LCHF to keep hunger at bay and improve health

This is our second look at the low-carb high-fat lifestyle being adopted by so many of us over-50s these days. Those of us who’ve examined the science behind it after years of calorie-counting deprivation and disordered eating are finding it makes sense.

We’re sharper on it. Our sugar cravings and hunger are gone. But there’s no end of confusion about how to get started on low-carb high-fat and how to keep it going for life, not just a month or two.

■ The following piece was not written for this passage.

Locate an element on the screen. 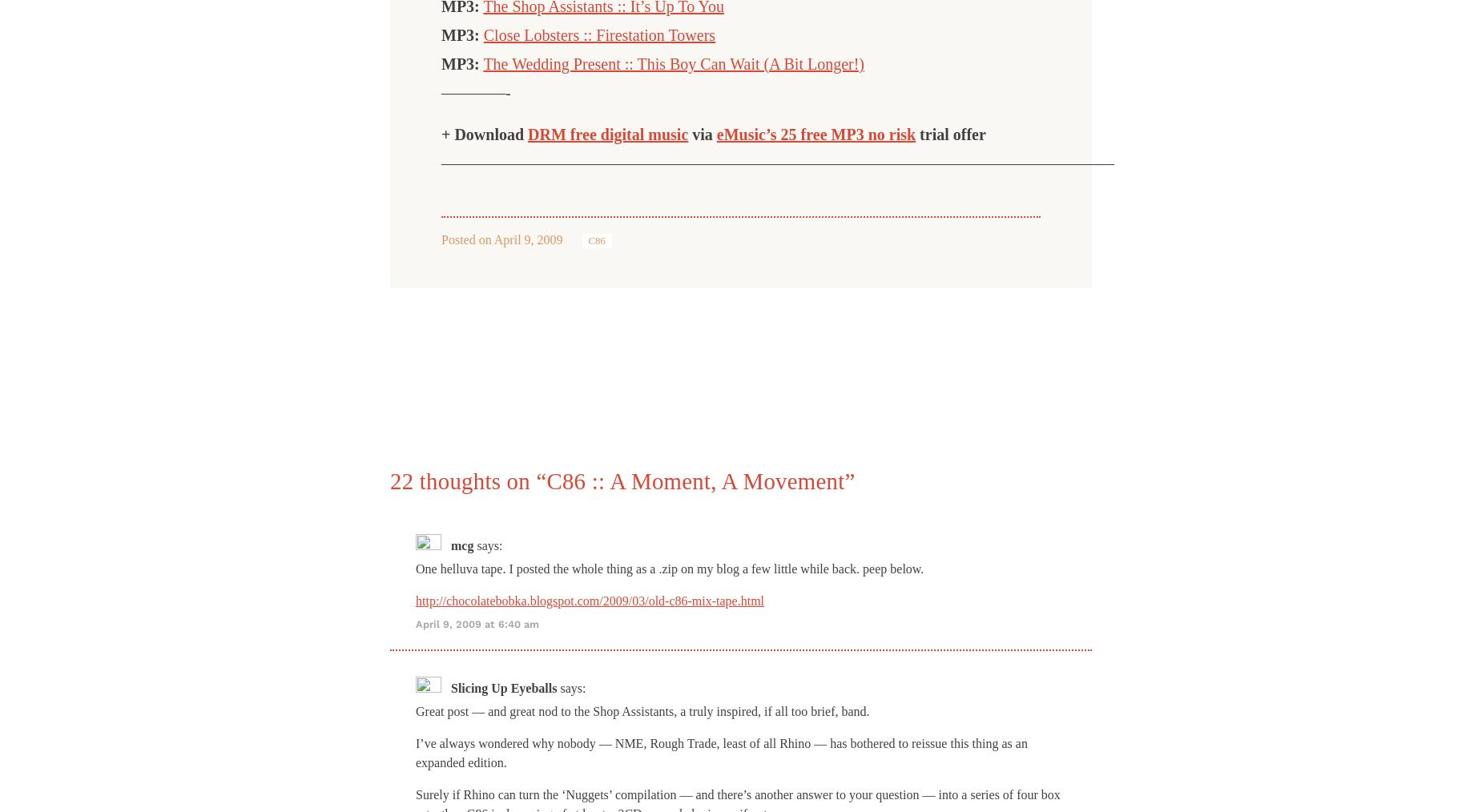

Distinguished South African Professor Tim Noakes is evangelical about cutting the carbage and boosting good fats. He tells Susan what’s what and why.


Hear what when:

  • How it differs from paleo, ketogenic, Atkins
  • Get your blood tested for fasting glucose, fasting insulin and HbA1c, glycated hemoglobin
  • He diagnoses Type 2 diabetes at value of 5.5%, lower than mainstream doctors

“If you took those 5.5%s, I’d guess 50, 60, 70 percent would be already diabetic on proper testing. But we wait until they get to 6.5%, we give them another 10 years before we start acting, whereas if we took everyone when their hemoglobin is 5.5% and said now you must reduce yur carbs and keep on a low-carb diet, they would never develop diabetes.”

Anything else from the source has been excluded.